I'll give a couple off examples of the kind of issue that I have in
mind when asking the above questions.

Some journals give full postal addresses for each author.
Some just give an `affiliation' for each author and highlight one
`corresponding author' for whom full address is given.

For the first type of Journal one might expect some kind of syntax
like

\author{...}
\address{...}
\author{...}
\address{...}
\author{...}
\address{...}
(with suitable shortcuts to allow shared addresses to be only
specified once, and optional arguments of various sorts)

For the second type one might expect

\author{...}                              \author{...}
\affiliation{...}                         \affiliation{...}
\author{...}                or perhaps    \correspondingauthor{...}
\affiliation{...}                         \affiliation{...}
\correspondingaddress{...}                \address{...}
\author{...}                              \author{...}
\affiliation{...}                         \affiliation{...}

or some other markup scheme. The question is, does it make sense to
try to have one preprint class that covers both schemes. If such a
class is to guarantee that documents can be run without error on
either production class, then it seems that authors will be asked to
provide lots of `redundant' information such as full address and
affiliation for each author, even though a typical class will only use
one or the other.

This may seem like a rather trivial distinction, but several such
small differences soon combine to mean that either your `generic
front matter code' becomes quite complicated, or you end up with
several class files which are similar in construction but strictly
incompatible.

For production use it is essential that any preprint style that
authors used is more or less guaranteed to produce manuscripts that
run with the production class (that may use commercial fonts or differ
in other ways from a public author submission class, but should take
as far as possible exactly the same manuscript markup).

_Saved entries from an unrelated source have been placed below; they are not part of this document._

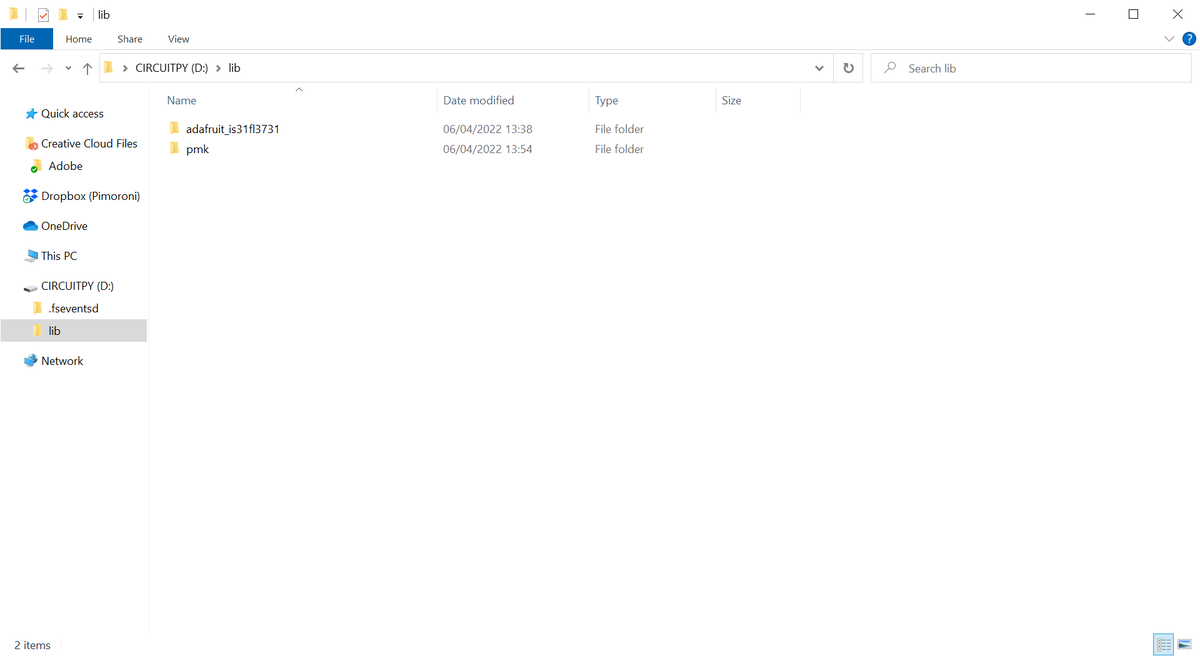Click the Up one level arrow
Viewport: 1200px width, 656px height.
click(87, 68)
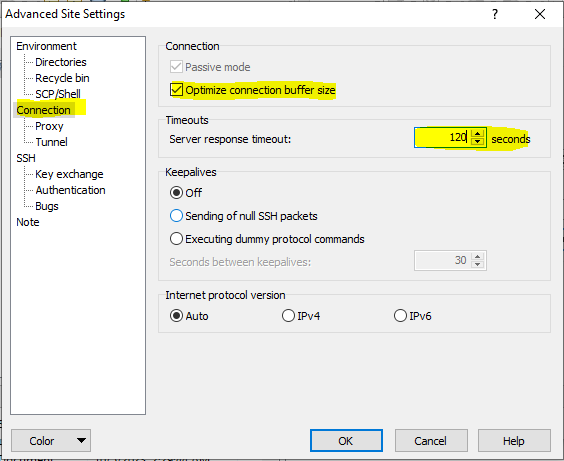This screenshot has width=564, height=461.
Task: Choose IPv6 internet protocol version
Action: click(400, 316)
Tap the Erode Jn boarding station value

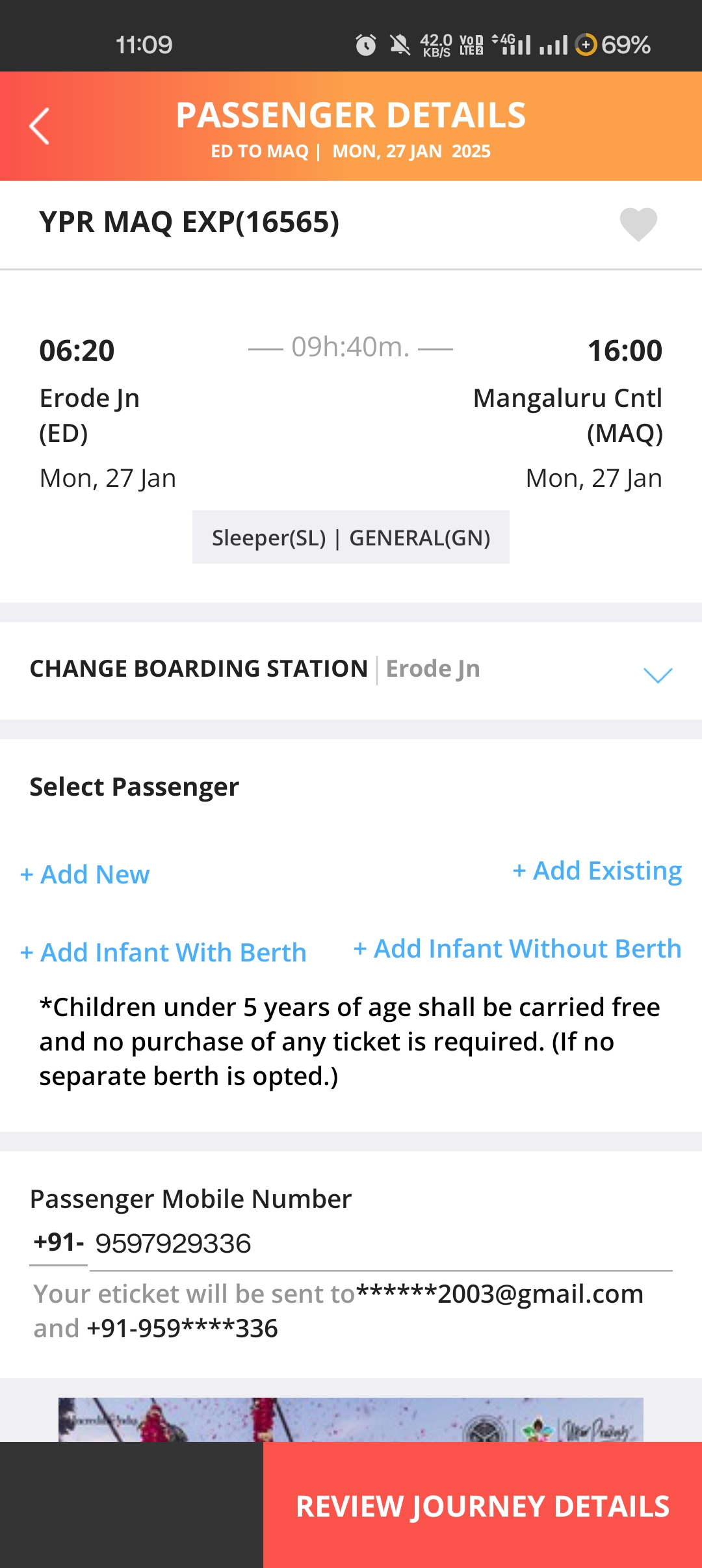coord(433,669)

Another problem is author order. Some Journals (see for example the
Kluwer class files) order all authors from the same institution
together. Perhaps more common is a single list of authors with
somekind of footnote marker system to identify the affiliation of each
author. The AMS have a kind of hybrid system where the frontmatter
author list is a single list, but at the end a list of full address
is cross referenced back to the authors.  Does it make sense to try
to capture all these systems with a standard markup scheme. Especially
as author order in some disciplines involves political implications of
`seniority' (In others, authors are always listed alphabetically
irrespective of seniority).

Just questions this message, no answers.